---- ENTRIES SUPPLIED

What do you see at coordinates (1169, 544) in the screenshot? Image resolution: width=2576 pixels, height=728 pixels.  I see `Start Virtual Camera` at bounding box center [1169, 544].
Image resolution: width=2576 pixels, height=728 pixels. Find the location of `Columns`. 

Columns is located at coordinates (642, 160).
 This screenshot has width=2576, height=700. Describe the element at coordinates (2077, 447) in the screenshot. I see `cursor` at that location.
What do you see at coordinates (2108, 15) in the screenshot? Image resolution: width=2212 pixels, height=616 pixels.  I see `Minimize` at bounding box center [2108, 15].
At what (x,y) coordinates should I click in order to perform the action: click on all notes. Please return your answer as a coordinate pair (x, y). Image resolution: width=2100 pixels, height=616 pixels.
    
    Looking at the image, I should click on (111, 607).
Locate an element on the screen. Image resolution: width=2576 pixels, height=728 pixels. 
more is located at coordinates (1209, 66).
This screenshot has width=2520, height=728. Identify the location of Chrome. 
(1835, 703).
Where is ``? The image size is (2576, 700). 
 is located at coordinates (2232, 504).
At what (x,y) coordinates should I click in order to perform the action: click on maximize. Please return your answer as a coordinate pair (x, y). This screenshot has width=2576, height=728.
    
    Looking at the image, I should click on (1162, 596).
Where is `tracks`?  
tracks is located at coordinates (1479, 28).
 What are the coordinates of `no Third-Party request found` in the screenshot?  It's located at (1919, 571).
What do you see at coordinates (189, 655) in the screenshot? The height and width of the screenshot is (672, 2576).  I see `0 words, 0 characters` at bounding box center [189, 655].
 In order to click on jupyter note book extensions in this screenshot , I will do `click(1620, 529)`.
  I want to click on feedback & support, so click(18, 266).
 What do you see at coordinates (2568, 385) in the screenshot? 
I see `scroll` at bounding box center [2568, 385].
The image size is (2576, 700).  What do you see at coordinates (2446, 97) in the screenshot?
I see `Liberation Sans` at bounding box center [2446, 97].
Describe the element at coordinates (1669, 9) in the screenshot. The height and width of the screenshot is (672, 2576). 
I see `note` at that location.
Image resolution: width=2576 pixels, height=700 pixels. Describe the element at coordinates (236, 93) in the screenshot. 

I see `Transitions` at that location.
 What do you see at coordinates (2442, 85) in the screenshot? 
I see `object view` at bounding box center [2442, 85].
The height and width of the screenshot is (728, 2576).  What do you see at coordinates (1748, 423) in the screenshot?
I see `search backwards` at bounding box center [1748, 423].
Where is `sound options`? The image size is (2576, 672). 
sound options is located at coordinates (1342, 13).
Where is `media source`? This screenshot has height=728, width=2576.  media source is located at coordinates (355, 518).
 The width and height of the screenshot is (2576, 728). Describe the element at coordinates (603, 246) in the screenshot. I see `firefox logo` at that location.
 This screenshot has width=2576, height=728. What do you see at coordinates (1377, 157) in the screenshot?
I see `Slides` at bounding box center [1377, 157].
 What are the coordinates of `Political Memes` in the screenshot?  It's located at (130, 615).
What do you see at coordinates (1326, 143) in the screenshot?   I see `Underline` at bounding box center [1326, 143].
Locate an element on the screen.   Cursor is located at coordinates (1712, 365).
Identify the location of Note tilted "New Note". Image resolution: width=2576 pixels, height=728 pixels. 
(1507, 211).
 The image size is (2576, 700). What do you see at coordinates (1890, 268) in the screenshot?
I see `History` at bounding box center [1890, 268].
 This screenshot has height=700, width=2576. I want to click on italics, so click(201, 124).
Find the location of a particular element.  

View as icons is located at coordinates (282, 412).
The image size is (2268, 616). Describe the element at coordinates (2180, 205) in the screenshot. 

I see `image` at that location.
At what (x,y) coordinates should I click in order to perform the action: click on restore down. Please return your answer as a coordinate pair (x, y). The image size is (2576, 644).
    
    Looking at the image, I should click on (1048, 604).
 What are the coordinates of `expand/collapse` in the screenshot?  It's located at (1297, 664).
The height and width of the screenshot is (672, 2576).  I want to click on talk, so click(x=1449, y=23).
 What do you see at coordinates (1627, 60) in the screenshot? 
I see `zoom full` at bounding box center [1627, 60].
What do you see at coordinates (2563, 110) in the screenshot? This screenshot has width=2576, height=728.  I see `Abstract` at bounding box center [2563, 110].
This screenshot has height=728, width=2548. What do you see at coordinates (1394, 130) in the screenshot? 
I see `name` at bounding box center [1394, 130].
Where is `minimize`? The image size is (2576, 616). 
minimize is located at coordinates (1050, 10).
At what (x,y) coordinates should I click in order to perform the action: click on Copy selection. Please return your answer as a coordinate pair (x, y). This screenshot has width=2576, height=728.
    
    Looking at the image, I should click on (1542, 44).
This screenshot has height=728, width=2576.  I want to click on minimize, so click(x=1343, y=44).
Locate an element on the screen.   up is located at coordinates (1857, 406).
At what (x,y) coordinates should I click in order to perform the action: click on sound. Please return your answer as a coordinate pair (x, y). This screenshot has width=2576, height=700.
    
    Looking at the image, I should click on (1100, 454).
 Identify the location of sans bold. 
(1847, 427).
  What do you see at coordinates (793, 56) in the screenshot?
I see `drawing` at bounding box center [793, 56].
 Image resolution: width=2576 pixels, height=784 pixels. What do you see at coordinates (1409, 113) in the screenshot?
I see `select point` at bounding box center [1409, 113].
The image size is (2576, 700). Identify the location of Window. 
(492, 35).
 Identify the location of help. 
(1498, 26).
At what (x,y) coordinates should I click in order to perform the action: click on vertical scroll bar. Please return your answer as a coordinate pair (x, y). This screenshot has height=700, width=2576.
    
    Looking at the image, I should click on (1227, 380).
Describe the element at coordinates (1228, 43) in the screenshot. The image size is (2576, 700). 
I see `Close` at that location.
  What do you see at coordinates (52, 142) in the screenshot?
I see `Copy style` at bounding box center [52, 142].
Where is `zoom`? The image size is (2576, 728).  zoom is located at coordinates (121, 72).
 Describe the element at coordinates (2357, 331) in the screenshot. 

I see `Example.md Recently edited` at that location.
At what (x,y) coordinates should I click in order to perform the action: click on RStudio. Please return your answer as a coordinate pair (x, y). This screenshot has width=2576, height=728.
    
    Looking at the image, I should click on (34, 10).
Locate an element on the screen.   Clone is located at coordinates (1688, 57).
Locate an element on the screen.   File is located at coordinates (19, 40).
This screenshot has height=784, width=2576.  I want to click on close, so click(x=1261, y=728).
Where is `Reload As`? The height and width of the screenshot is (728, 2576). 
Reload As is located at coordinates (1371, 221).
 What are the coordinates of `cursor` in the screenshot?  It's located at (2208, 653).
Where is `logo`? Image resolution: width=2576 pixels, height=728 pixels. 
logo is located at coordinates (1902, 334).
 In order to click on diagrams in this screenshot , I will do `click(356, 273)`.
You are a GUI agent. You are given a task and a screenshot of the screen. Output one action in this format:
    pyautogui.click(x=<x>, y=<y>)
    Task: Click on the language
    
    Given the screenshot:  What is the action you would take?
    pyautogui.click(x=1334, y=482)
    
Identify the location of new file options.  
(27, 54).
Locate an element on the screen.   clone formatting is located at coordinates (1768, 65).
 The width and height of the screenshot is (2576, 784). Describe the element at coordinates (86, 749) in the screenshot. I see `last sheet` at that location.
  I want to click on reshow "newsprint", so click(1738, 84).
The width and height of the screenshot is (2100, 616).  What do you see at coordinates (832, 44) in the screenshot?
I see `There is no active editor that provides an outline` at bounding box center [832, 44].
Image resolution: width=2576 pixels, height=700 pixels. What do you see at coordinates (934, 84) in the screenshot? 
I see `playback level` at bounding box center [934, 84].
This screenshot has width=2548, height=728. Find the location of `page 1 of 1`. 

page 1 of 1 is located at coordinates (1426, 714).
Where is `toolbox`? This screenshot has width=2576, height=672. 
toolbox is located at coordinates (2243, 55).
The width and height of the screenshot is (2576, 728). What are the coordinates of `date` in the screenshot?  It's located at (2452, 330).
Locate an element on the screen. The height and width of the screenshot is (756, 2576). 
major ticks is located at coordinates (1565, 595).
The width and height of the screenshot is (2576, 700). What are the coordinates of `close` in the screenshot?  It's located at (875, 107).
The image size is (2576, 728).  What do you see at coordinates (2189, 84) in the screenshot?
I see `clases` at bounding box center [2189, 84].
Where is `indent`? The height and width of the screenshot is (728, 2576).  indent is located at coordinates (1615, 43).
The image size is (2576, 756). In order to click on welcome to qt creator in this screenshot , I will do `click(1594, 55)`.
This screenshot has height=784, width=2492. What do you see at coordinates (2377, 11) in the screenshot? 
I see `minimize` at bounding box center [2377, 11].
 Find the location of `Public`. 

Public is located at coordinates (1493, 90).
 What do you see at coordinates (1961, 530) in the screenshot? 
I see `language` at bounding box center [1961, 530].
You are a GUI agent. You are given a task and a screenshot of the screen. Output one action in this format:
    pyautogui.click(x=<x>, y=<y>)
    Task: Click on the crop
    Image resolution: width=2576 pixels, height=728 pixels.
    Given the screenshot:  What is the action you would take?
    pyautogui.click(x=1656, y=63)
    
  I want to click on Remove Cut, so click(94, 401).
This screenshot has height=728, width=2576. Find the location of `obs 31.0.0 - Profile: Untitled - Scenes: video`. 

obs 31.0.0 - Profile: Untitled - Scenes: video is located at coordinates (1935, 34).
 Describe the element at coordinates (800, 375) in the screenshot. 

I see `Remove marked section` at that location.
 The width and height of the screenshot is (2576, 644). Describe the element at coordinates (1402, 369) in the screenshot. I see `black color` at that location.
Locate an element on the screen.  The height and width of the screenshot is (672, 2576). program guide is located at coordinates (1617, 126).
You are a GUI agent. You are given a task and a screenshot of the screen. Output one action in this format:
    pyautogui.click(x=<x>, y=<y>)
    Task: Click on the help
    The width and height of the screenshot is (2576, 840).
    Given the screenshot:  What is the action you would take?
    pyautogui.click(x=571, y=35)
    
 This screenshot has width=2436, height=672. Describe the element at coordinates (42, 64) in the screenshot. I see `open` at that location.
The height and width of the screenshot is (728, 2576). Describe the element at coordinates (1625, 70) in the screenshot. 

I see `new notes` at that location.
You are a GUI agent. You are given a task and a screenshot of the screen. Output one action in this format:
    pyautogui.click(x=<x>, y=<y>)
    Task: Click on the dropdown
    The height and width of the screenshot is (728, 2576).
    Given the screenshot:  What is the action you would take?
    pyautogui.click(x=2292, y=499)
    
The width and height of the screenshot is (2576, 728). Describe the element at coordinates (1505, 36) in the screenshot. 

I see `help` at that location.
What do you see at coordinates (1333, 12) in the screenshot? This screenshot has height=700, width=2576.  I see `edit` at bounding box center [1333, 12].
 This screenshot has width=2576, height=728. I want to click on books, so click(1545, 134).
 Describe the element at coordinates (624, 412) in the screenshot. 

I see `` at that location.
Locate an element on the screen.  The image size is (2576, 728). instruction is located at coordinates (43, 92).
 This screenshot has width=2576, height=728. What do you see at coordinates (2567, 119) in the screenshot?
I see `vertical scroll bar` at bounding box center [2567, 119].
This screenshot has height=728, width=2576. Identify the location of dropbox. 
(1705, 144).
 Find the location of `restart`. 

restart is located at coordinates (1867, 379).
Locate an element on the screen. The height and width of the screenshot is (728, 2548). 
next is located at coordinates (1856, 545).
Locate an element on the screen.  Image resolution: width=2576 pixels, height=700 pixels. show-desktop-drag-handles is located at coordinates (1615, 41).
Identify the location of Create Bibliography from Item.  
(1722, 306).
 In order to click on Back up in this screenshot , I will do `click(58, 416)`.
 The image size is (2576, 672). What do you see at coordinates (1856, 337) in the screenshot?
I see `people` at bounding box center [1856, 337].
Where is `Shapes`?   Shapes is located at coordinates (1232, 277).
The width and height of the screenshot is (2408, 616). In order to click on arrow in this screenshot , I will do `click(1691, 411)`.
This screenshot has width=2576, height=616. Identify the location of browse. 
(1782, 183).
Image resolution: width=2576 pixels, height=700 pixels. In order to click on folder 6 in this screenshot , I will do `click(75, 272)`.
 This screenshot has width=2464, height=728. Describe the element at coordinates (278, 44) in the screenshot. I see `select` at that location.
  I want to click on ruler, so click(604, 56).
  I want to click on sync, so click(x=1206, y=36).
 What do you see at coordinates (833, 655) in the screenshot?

--------

* WORK REQUIRED: Please copy the items word for word, from the first line up to and including the line with "What do you see at coordinates (2108, 15)".

* RESULT BELOW:
What do you see at coordinates (1169, 544) in the screenshot? Image resolution: width=2576 pixels, height=728 pixels.  I see `Start Virtual Camera` at bounding box center [1169, 544].
Image resolution: width=2576 pixels, height=728 pixels. Find the location of `Columns`. 

Columns is located at coordinates (642, 160).
 This screenshot has width=2576, height=700. Describe the element at coordinates (2077, 447) in the screenshot. I see `cursor` at that location.
What do you see at coordinates (2108, 15) in the screenshot? Image resolution: width=2212 pixels, height=616 pixels.  I see `Minimize` at bounding box center [2108, 15].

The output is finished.